Dataset records:

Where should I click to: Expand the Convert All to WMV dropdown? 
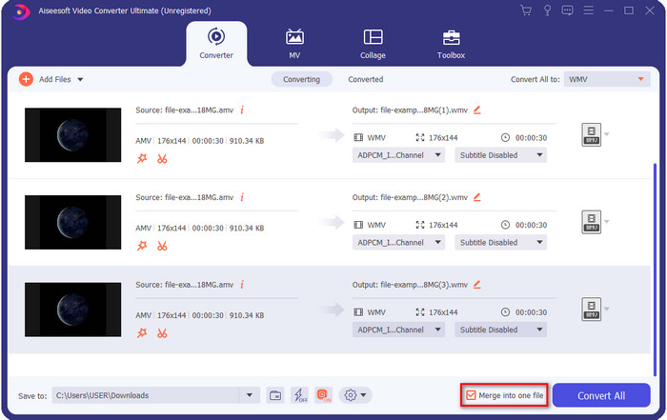coord(607,80)
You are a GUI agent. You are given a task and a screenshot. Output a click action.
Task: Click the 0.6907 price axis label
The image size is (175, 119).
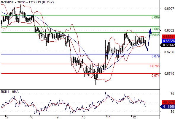pyautogui.click(x=169, y=9)
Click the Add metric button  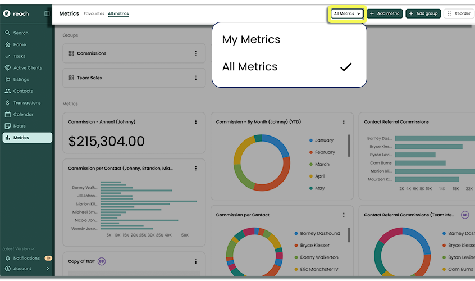(385, 13)
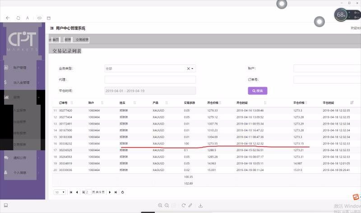This screenshot has height=213, width=361.
Task: Click the purple 搜索 search button
Action: pyautogui.click(x=258, y=91)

Task prompt:
Could you output the data above, from its very first line through the line holding "pyautogui.click(x=169, y=9)", inclusive, as a JSON list of strings with one string per line and no blank lines? Leave the pictures out of your answer.

Expected answer:
[
  "Where should I click to: Expand the Convert All to WMV dropdown? ",
  "coord(607,80)",
  "You are a GUI agent. You are given a task and a screenshot. Output a click action.",
  "Task: Click the 0.6907 price axis label",
  "The image size is (175, 119).",
  "pyautogui.click(x=169, y=9)"
]